Really, the upgrade was worth it for this machine’s portability. Most Air reviews I read include a phrase along the lines of “even weeks later, I still find myself marvelling at how thin and light it is.” It’s true. It’s so thin in front that the rubber feet on the bottom seem to elevate it as high as it is thick. This makes it look like it’s floating off the desk. The battery is fantastic, even with the i7. With WiFi on and the screen at a third-brightness, I get about eight hours of battery with light browsing. This is easily double the real-world performance of the old MacBook.
My first experience with Lion was on this new machine. This certainly supports the feeling that the OS was designed for this laptop especially. The 13" screen size seems like the upper bound at which full-screen apps make sense, and the trackpad’s surface area is just right. As an OS, Lion generally feels very familiar. I don’t use Expose, Dashboard, or now Mission Control (nor Launchpad), so there’s no learning curve for those features. I’m a fan of the “natural” scrolling direction. It wasn’t taxing to re-learn.
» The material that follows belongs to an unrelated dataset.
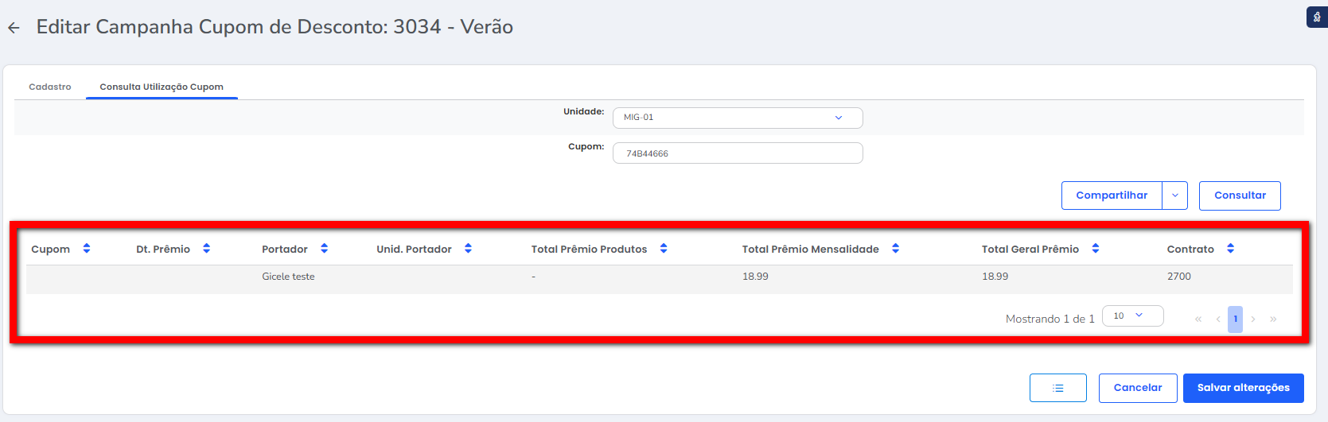Screen dimensions: 1328x422
Task: Sort table by Dt. Prêmio column
Action: (206, 249)
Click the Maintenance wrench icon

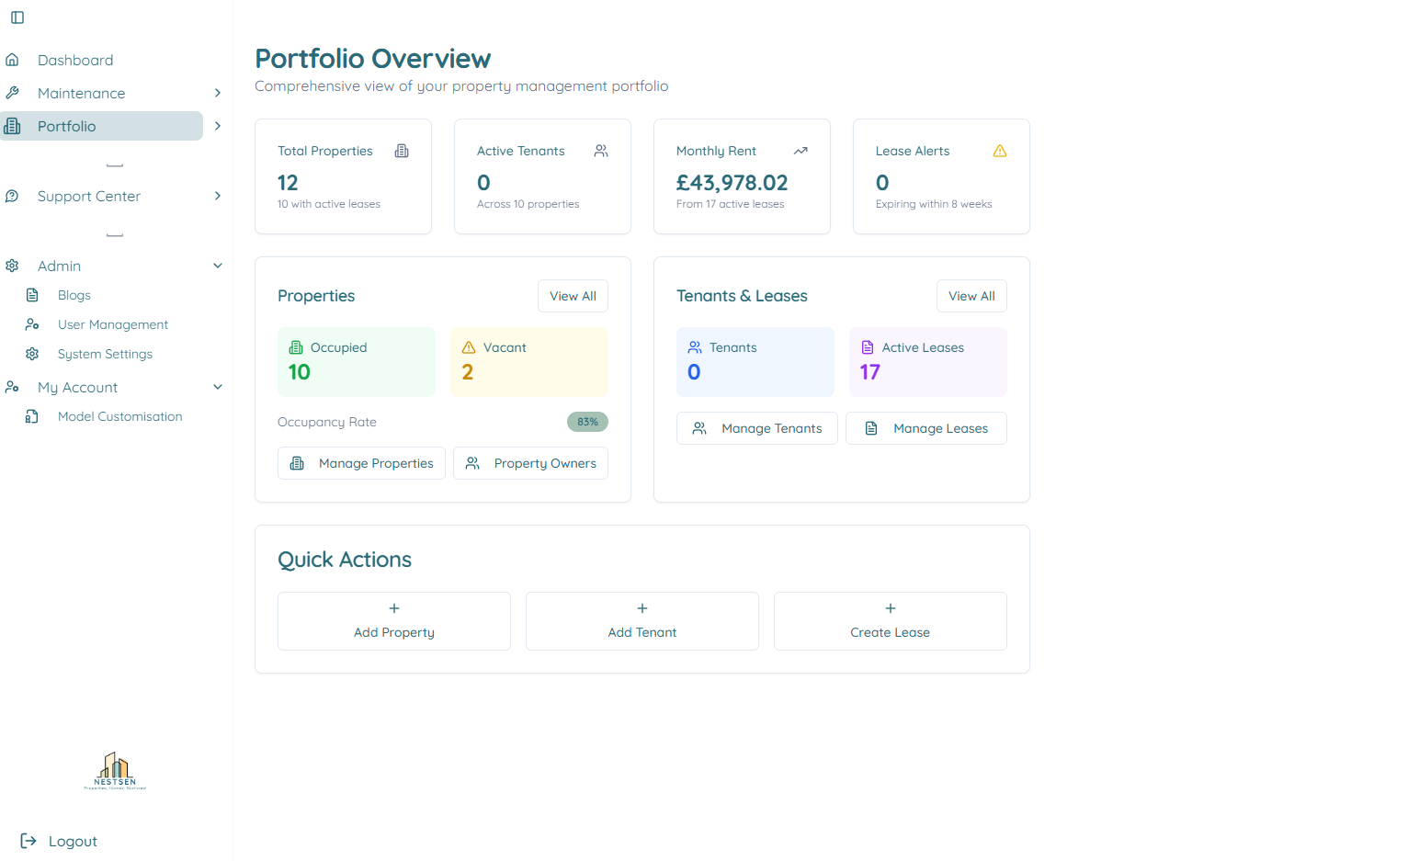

Versions is still confusing every once in a while. The Duplicate command essentially replaced Save As, right? All my old documents are Locked, but not in the Finder, but I can usually get a keystroke or two in before the system yells at me. It’s not frustrating (yet), but not seamless either. The worst thing is TextEdit force-saving my HTML and other documents into plain text. I know there’s an option for it not to, and I have it set. I’m not the only one either, I promise. (Updated 10/25/11: 10.7.2 fixes this bug, and HTML saves as HTML again.)
This machine, so slight in its appearance, can do everything I need it to do and last a full day on one charge, and that is supremely satisfying.